= Hans Qvist =

Danish engraver

Hans Qvist (c. 1735 – 12 February 1810) was a Danish engraver.

==Early life and education==
Qvist was probably born in Copenhagen. He apprenticed as an engraver under Jonas Haas and Odvardt Helmoldt von Lode. Haas sued him for having left his workshop to set up his own without the Royal Art Academy's approval but the dispute seems ultimately to have been settled outside the courtroom.

==Career==
Qvist completed a substantial number of prospects for Johan Jacob Bruun's Novus Atlas Daniæ in 1761. These are believed to be his first independent works. He worked for the Royal Bank in around 1765–85. He created most of the engravings for Bruuns work as well as some of the leads for Danske Atlas.
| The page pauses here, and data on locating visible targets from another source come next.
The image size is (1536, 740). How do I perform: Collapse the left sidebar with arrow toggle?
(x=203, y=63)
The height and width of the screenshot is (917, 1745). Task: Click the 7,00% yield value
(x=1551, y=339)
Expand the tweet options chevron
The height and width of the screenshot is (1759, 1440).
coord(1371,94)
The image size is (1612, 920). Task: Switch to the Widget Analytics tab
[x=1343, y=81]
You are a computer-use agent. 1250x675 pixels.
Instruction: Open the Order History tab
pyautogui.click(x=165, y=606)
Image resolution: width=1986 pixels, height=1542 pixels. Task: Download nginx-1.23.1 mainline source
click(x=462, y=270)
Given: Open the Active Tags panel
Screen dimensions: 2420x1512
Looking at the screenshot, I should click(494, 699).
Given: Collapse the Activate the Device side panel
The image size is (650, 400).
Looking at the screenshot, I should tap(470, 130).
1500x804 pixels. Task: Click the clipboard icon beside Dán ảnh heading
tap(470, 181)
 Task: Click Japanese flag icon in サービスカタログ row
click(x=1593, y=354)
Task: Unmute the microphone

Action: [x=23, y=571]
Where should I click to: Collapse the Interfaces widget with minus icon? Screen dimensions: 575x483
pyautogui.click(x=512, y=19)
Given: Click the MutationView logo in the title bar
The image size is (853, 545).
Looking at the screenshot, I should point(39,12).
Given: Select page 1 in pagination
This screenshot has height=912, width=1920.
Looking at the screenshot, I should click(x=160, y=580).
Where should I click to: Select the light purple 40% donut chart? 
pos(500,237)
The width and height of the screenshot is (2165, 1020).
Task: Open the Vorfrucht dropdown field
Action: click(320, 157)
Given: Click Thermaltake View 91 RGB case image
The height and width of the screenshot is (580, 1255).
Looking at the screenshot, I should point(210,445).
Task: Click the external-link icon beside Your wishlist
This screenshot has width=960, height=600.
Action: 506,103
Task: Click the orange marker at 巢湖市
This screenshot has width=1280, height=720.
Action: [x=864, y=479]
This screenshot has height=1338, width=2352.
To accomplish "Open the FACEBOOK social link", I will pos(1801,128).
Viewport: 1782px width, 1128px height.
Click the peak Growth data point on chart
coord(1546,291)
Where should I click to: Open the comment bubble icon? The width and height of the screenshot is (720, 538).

He created four of the prints for Erik Pontoppidan the Younger in 1764. He made a map of Copenhagen County for the Royal Academy of Science in 1766–69. He also created a few book illustrations, for instance in 1761 and 1771.

==Personal life==
Qvist married Cathrine Elisabeth Liebenberg (1746 – 1828), in January 1765. He purchased the property at Ny Vestergade 9 in 1772 and sold it to royal gunsmith Christian Kyhl in 1797.